Corrientes amazónicas: Y aguas de Galápagos
“Acá los ríos corren turbios, blanquinosos, amarillentos, o negros, a veces transparentes, pero igual oscuros, con la tonalidad del vino tinto”.
Me pregunto cuántas personas en el planeta conocen el mar, cuántas nunca lo han visto. Durante mis recientes semanas en la Amazonía, lo añoraba, y me puse a pensar en cómo sería descubrirlo por primera vez.
Le pregunto a Wilson, nacido y crecido en Nauta, a orillas del río Marañón, tributario del Amazonas. El Amazonas es, en su boca, tan amplio como el océano, con 150 kilómetros entre orilla y orilla. No en vano el señor Pinzón (si, el mismo Pinzón que viajara con Colón en 1492) al avistarlo en el año 1500 lo llamó “mar dulce”, ignorando que pudiera tratarse de un río. No le hizo mucho caso y siguió de largo por la costa de Brasil, dejando ese lado de América para que luego los portugueses lo redescubrieran y colonizaran.
Sin embargo, a la altura del pueblo de Wilson apenas si hay un par de cientos de metros entre lado y lado, la tierra no se pierde de vista. Él fue invitado a las islas Galápagos hace dos años; ese fue su primer y único encuentro con el mar. Le sorprendió el azul. No la vastedad, no lo salado, no las aguas frías de la corriente de Humboldt. Fue el tinte del océano.

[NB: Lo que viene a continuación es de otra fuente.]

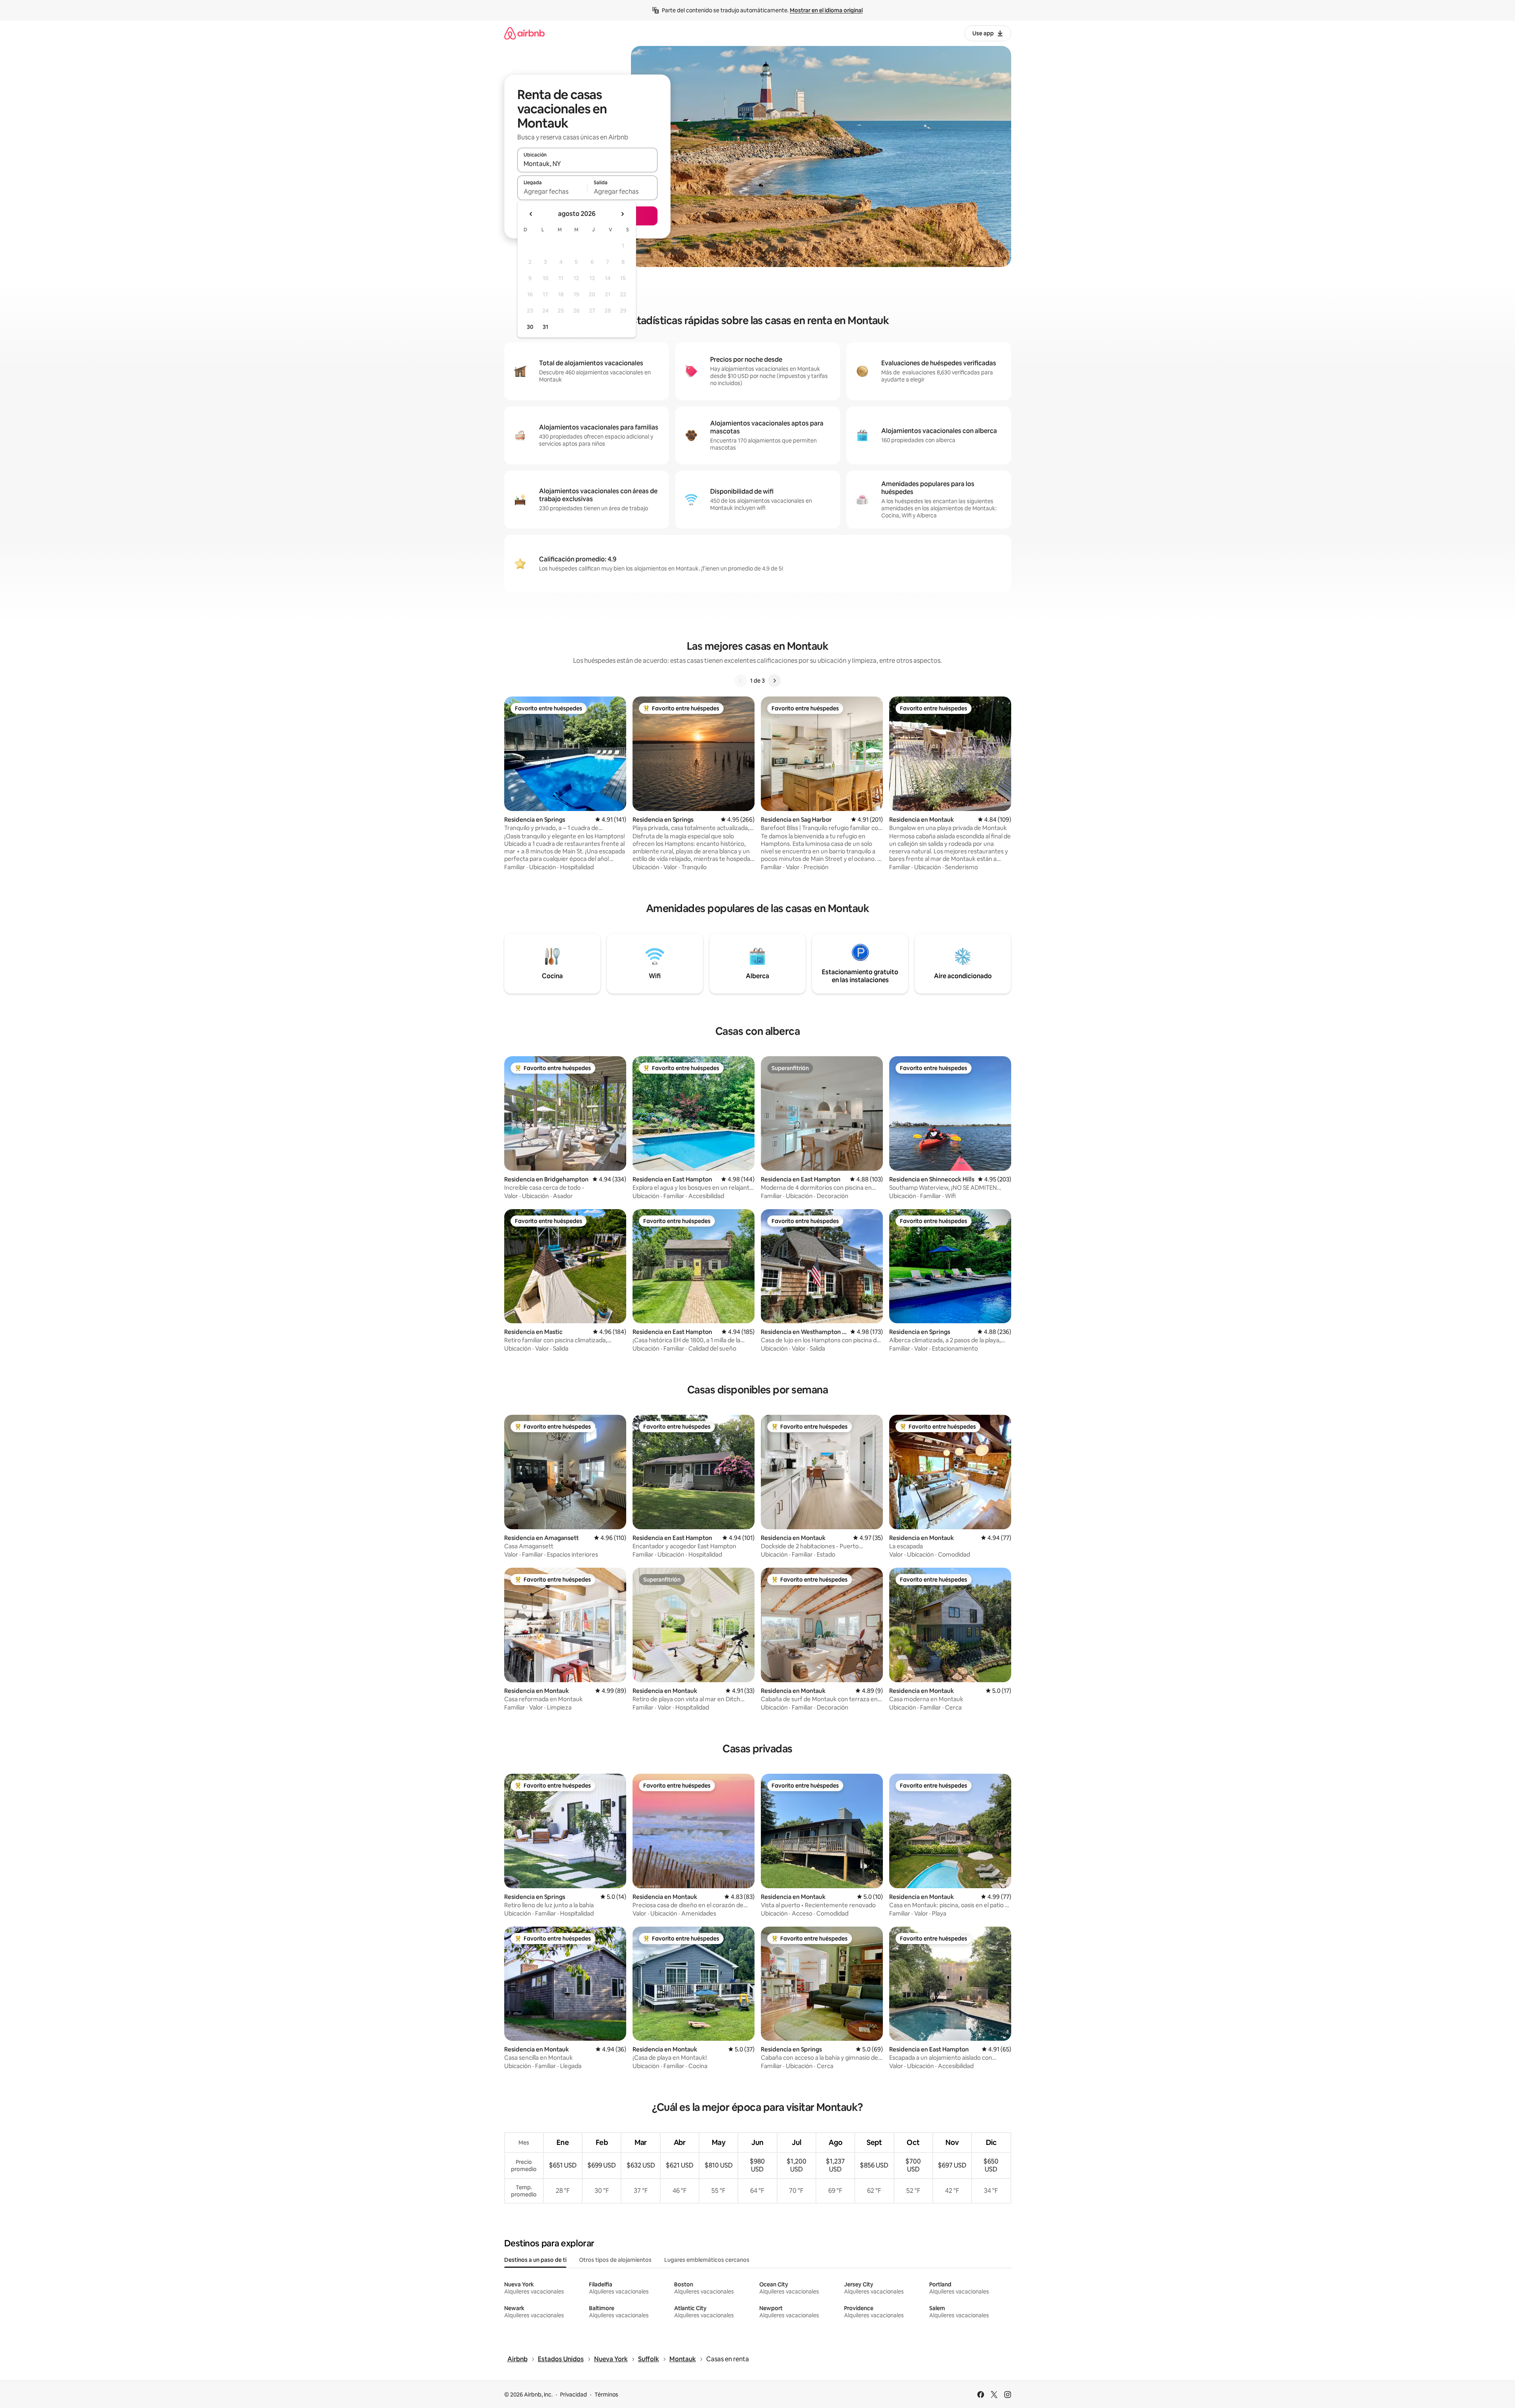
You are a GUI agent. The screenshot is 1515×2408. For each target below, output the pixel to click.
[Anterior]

¡No me lo habría imaginado! Pero ahora que he estado enclaustrada en el bosque húmedo más grande del mundo, lo entiendo. Acá los ríos corren turbios, blanquinosos, amarillentos, o negros, a veces transparentes, pero igual oscuros, con la tonalidad del vino tinto.

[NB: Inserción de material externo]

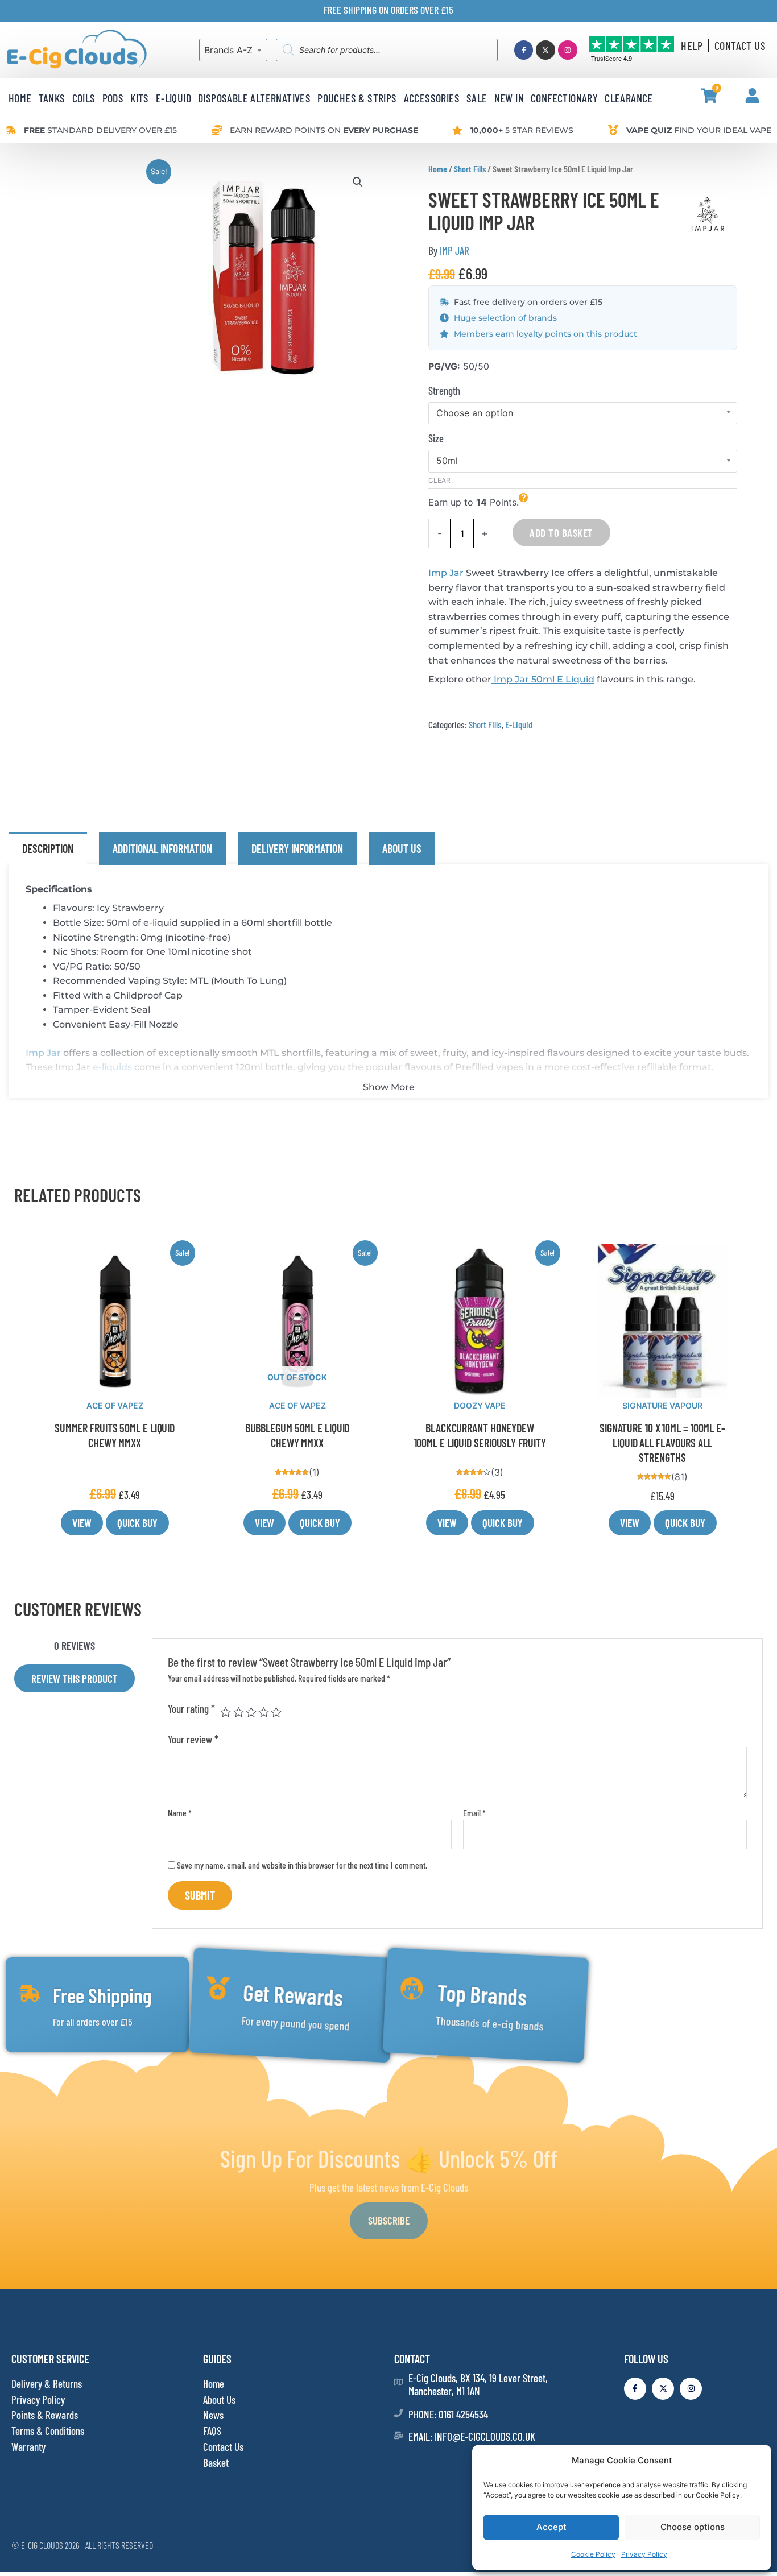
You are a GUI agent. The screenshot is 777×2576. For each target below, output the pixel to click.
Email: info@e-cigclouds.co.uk (471, 2436)
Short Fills (470, 168)
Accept (551, 2526)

Debe impresionar ver agua celeste, azul turquesa, cuando yo pensaba que sorprendería más la vastedad del mar. He observado la Amazonía desde el aire, me he adentrado en su mismo corazón, he aprendido que la espesura de la selva es tan gigantesca e imponente como el océano mismo.
El verde es vasto como el azul es infinito, después de todo el 40% de América del Sur es Amazonía. Para Wilson y los habitantes de esta región, el esmeralda en que navegan, porque literalmente navegan, es como el azul donde yo vivo cada día.
A Wilson le asustaba la idea de que en el océano habitaran tiburones, y a mí me aterra que me salga una piraña o que por algún orificio del cuerpo se me introduzca un pequeño bagre (Vandellia cirrhosa), que es parte de su comportamiento conocido.
Wilson se sorprendió también de que pudiera flotar con facilidad, y a mí me cuesta mantenerme en la superficie en estos ríos y lagos amazónicos.
Wilson se asustaba al ver claramente el fondo, con sus peces y rocas, nítidos. Mi aprehensión de lanzarme al agua se debe a que ignoro lo que pueda estar en ella, que las opciones van desde anacondas hasta anguilas eléctricas, pasando por troncos flotantes, veinte especies de rayas, y otra vez, las pirañas.
Es el miedo a lo que no nos es familiar, a lo desconocido. Luego de un rato el recelo se domina, se da el salto; Wilson sumergiéndose en las aguas frías de Galápagos, yo en vertientes demasiado cálidas para mi gusto, pero igual, saltando en el Ucayali o en la laguna Yanayacu. Pero agua es agua, y con el agua corre la vida, la alegría de habitar un planeta diverso, la emoción del descubrimiento, el orgullo de vencer un miedo.
Wilson se queda en su selva de ríos que cambian caprichosa e impredeciblemente de curso. Meandros que continúan cavando sedimentos de kilómetros de espesor (hasta 5.000 metros), que a ratos se cortan, se pierden en lagunas de las que pocos conocen su existencia. Yo vuelvo al mar, siempre allí, constante, evocado y querido.